EXERCISE DATA Start Marker

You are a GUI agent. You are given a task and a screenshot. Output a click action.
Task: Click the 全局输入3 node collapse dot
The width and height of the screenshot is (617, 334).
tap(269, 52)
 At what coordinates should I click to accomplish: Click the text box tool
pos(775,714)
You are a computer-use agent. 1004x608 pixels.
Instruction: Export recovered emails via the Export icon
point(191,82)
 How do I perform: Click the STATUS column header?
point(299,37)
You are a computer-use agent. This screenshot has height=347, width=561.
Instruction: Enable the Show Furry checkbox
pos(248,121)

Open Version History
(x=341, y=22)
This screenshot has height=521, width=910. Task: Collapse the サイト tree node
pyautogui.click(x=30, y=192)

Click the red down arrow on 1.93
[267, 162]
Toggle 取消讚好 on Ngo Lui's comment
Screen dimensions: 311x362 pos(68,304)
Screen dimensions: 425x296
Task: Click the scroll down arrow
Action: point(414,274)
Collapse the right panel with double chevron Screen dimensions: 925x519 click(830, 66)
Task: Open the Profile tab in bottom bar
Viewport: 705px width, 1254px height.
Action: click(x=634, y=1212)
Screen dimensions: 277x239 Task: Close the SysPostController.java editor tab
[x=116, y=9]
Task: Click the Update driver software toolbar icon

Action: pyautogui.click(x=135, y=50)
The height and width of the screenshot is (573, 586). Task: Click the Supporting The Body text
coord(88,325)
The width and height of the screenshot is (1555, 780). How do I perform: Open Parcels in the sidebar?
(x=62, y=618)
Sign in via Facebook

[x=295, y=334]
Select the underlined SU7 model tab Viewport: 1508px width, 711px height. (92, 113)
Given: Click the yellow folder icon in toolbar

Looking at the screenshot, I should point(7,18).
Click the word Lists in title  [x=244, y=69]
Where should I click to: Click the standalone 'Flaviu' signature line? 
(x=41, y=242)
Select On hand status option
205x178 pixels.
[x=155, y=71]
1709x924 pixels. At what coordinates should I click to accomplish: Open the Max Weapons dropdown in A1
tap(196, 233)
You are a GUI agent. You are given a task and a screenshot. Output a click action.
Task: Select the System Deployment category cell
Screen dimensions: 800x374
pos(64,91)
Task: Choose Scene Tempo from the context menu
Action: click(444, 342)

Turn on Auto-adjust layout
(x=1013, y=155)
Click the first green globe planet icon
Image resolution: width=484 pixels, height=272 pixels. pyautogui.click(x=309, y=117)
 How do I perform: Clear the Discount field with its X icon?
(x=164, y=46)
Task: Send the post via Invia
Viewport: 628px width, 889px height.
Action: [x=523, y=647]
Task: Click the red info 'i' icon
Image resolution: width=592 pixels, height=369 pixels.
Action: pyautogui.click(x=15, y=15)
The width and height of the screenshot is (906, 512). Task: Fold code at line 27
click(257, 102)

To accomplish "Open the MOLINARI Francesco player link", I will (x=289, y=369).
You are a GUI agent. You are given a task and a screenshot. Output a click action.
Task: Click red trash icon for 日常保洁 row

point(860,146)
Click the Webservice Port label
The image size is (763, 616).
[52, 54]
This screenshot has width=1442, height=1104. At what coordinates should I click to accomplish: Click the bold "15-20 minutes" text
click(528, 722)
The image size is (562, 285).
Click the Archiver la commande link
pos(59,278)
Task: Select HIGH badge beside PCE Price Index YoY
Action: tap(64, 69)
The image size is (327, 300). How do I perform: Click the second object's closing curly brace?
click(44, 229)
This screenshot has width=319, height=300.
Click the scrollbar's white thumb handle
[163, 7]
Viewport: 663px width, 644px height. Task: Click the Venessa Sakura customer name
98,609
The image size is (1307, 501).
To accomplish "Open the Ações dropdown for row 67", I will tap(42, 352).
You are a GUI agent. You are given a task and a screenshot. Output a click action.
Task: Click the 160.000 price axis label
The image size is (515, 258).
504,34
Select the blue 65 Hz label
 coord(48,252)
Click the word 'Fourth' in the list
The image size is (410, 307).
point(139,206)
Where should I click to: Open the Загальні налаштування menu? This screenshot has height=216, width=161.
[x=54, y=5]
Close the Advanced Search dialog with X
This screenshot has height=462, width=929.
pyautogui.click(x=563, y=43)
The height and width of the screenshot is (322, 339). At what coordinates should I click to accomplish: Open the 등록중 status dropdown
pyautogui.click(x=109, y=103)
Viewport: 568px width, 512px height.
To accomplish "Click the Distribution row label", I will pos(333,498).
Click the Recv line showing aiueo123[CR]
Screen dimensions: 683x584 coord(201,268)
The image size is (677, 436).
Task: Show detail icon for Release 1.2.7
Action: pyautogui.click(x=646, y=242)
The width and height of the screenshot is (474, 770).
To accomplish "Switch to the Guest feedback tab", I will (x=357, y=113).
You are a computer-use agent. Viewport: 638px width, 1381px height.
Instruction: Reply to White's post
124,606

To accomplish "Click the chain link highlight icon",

EXERCISE DATA End Marker

### WORK INSTRUCTION:
Going through the listing above, please work out how many lines contain the word "computer", and give the number alone.

### PROBLEM SOLUTION:
3